═════ GIVEN RECORDS ═════

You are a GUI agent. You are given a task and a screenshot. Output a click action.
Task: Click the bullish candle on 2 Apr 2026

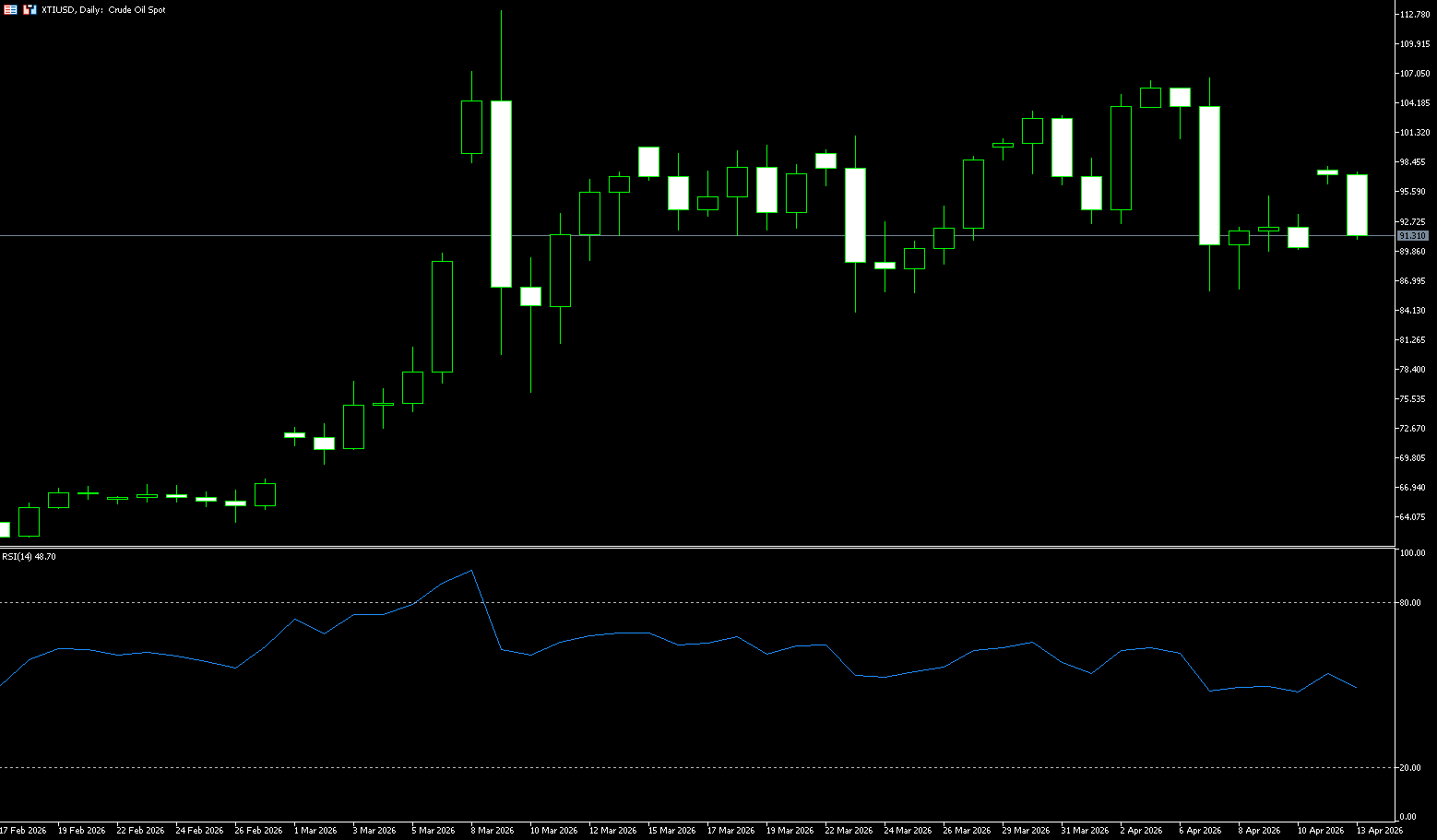(1121, 158)
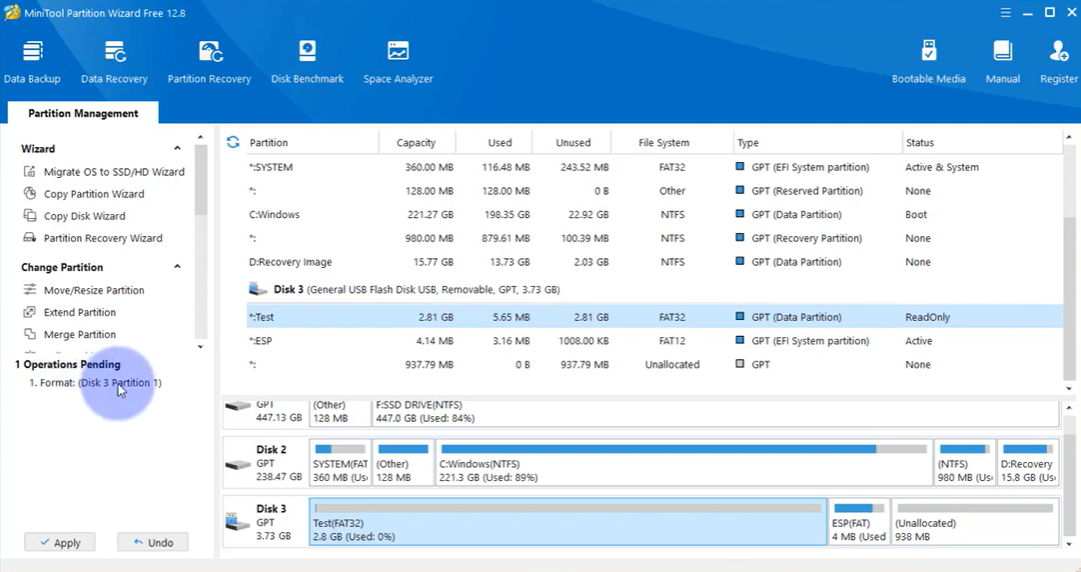Apply the pending operations
Viewport: 1081px width, 572px height.
point(60,543)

═════

WHAT IS EXPECTED = What is needed is every entry above, repeated exactly, with the pictures dropped.

ANSWER SECTION =
You are a GUI agent. You are given a task and a screenshot. Output a click action.
Task: Click the bullish candle on 2 Apr 2026

(1121, 158)
Apply the pending operations
Viewport: 1081px width, 572px height.
point(60,543)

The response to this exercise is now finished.